Data extracted from a collection
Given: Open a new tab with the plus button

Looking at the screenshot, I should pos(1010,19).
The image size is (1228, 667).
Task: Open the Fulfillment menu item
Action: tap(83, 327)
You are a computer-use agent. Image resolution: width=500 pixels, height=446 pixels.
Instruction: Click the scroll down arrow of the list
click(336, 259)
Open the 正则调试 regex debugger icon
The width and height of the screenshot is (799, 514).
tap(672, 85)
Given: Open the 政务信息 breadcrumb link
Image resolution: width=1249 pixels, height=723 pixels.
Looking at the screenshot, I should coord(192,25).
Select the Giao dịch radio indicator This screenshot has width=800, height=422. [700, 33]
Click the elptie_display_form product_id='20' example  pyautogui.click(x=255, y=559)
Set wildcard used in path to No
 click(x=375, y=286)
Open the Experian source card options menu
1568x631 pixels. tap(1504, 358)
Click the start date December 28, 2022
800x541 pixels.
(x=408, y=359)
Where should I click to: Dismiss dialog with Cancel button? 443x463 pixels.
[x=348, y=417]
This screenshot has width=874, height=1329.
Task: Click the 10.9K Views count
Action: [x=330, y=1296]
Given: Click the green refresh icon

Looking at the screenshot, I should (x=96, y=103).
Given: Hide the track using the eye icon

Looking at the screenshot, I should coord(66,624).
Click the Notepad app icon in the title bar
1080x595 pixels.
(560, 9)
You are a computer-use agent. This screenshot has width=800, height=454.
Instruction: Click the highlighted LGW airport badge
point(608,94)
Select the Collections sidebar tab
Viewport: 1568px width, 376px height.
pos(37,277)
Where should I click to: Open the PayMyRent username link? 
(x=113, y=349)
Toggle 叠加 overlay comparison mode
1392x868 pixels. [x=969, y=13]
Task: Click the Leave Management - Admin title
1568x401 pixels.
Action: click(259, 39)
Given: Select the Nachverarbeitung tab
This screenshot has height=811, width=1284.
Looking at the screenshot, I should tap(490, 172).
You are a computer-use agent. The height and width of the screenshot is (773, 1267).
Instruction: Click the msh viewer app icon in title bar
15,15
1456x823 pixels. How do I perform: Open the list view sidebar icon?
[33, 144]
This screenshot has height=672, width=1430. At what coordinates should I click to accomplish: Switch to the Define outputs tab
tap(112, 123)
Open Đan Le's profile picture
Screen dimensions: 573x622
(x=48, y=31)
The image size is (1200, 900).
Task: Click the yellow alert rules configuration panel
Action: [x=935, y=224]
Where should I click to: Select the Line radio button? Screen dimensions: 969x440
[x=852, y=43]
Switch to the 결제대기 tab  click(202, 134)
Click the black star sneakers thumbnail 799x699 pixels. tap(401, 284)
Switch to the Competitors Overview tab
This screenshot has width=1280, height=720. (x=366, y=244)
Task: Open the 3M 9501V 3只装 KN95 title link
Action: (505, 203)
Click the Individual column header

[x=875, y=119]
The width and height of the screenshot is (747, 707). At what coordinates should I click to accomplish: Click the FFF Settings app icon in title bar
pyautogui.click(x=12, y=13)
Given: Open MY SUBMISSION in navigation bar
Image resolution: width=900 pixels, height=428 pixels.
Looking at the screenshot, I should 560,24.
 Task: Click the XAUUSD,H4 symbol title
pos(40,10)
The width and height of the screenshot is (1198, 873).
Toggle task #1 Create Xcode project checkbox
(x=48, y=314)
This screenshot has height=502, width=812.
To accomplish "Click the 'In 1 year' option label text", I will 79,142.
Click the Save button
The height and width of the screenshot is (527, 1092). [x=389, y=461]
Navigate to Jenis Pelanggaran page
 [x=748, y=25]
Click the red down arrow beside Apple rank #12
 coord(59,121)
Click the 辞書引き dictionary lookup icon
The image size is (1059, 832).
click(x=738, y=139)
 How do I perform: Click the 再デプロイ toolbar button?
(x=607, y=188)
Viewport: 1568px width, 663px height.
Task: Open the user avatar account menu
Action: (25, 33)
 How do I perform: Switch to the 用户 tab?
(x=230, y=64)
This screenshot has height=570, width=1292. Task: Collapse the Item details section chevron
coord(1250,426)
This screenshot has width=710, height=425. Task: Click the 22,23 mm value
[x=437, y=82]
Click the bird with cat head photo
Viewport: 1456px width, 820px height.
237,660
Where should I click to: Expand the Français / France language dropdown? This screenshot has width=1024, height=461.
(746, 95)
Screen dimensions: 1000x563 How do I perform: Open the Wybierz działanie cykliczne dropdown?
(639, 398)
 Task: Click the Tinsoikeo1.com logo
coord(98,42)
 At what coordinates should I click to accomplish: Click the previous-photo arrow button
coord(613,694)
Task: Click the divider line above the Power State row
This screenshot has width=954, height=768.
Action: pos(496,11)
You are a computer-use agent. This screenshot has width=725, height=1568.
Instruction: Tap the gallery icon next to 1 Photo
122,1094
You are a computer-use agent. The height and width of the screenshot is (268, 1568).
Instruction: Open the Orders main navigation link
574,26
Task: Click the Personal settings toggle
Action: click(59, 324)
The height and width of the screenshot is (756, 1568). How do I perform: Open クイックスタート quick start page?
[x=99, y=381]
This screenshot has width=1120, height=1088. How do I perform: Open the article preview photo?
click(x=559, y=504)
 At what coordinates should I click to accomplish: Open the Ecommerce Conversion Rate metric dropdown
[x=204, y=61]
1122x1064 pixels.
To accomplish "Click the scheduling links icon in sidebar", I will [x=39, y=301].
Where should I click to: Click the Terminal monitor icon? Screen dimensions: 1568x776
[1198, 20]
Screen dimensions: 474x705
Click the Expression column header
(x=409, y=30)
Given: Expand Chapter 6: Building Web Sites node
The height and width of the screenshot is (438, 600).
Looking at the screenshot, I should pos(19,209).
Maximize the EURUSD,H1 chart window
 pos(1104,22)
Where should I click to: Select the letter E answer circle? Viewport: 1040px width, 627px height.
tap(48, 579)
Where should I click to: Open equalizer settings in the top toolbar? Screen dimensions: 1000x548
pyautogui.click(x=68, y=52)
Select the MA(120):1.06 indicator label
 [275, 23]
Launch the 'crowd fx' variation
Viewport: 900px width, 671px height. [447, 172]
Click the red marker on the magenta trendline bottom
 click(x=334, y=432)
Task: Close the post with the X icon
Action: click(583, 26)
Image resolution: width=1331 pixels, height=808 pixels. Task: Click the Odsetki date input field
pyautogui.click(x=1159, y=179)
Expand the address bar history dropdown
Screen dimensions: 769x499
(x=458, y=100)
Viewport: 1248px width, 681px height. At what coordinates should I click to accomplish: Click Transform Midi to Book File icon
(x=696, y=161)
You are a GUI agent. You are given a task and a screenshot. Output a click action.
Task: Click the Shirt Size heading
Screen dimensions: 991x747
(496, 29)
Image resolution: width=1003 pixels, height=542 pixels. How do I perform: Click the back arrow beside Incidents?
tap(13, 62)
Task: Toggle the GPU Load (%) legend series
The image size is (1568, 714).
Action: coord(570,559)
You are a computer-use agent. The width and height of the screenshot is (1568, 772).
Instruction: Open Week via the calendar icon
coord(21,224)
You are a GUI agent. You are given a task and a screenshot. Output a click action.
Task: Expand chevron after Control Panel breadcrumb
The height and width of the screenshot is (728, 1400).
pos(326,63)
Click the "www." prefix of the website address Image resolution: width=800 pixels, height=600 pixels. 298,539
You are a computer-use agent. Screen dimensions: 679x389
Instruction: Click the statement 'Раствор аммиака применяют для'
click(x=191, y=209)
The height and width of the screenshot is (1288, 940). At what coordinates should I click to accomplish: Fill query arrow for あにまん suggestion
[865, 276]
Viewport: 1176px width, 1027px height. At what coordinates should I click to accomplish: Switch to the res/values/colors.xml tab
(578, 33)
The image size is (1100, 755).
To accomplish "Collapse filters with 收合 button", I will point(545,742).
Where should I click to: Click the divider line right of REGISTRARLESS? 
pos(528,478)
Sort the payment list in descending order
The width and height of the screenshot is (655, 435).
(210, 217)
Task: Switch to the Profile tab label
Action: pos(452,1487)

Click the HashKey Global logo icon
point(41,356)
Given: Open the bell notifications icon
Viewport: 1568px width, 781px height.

**Exercise instructions**
Starting at the line that contains "Toggle task #1 Create Xcode project checkbox" and stopping after the line that contains "1122x1064 pixels.", write out every line exactly as it appears above, and no other line.

**Answer space**
Toggle task #1 Create Xcode project checkbox
(x=48, y=314)
This screenshot has height=502, width=812.
To accomplish "Click the 'In 1 year' option label text", I will 79,142.
Click the Save button
The height and width of the screenshot is (527, 1092). [x=389, y=461]
Navigate to Jenis Pelanggaran page
 [x=748, y=25]
Click the red down arrow beside Apple rank #12
 coord(59,121)
Click the 辞書引き dictionary lookup icon
The image size is (1059, 832).
click(x=738, y=139)
 How do I perform: Click the 再デプロイ toolbar button?
(x=607, y=188)
Viewport: 1568px width, 663px height.
Task: Open the user avatar account menu
Action: (25, 33)
 How do I perform: Switch to the 用户 tab?
(x=230, y=64)
This screenshot has height=570, width=1292. Task: Collapse the Item details section chevron
coord(1250,426)
This screenshot has width=710, height=425. Task: Click the 22,23 mm value
[x=437, y=82]
Click the bird with cat head photo
Viewport: 1456px width, 820px height.
237,660
Where should I click to: Expand the Français / France language dropdown? This screenshot has width=1024, height=461.
(746, 95)
Screen dimensions: 1000x563 How do I perform: Open the Wybierz działanie cykliczne dropdown?
(639, 398)
 Task: Click the Tinsoikeo1.com logo
coord(98,42)
 At what coordinates should I click to accomplish: Click the previous-photo arrow button
coord(613,694)
Task: Click the divider line above the Power State row
This screenshot has width=954, height=768.
Action: pos(496,11)
You are a computer-use agent. This screenshot has width=725, height=1568.
Instruction: Tap the gallery icon next to 1 Photo
122,1094
You are a computer-use agent. The height and width of the screenshot is (268, 1568).
Instruction: Open the Orders main navigation link
574,26
Task: Click the Personal settings toggle
Action: click(59, 324)
The height and width of the screenshot is (756, 1568). How do I perform: Open クイックスタート quick start page?
[x=99, y=381]
This screenshot has width=1120, height=1088. How do I perform: Open the article preview photo?
click(x=559, y=504)
 At what coordinates should I click to accomplish: Open the Ecommerce Conversion Rate metric dropdown
[x=204, y=61]
1122x1064 pixels.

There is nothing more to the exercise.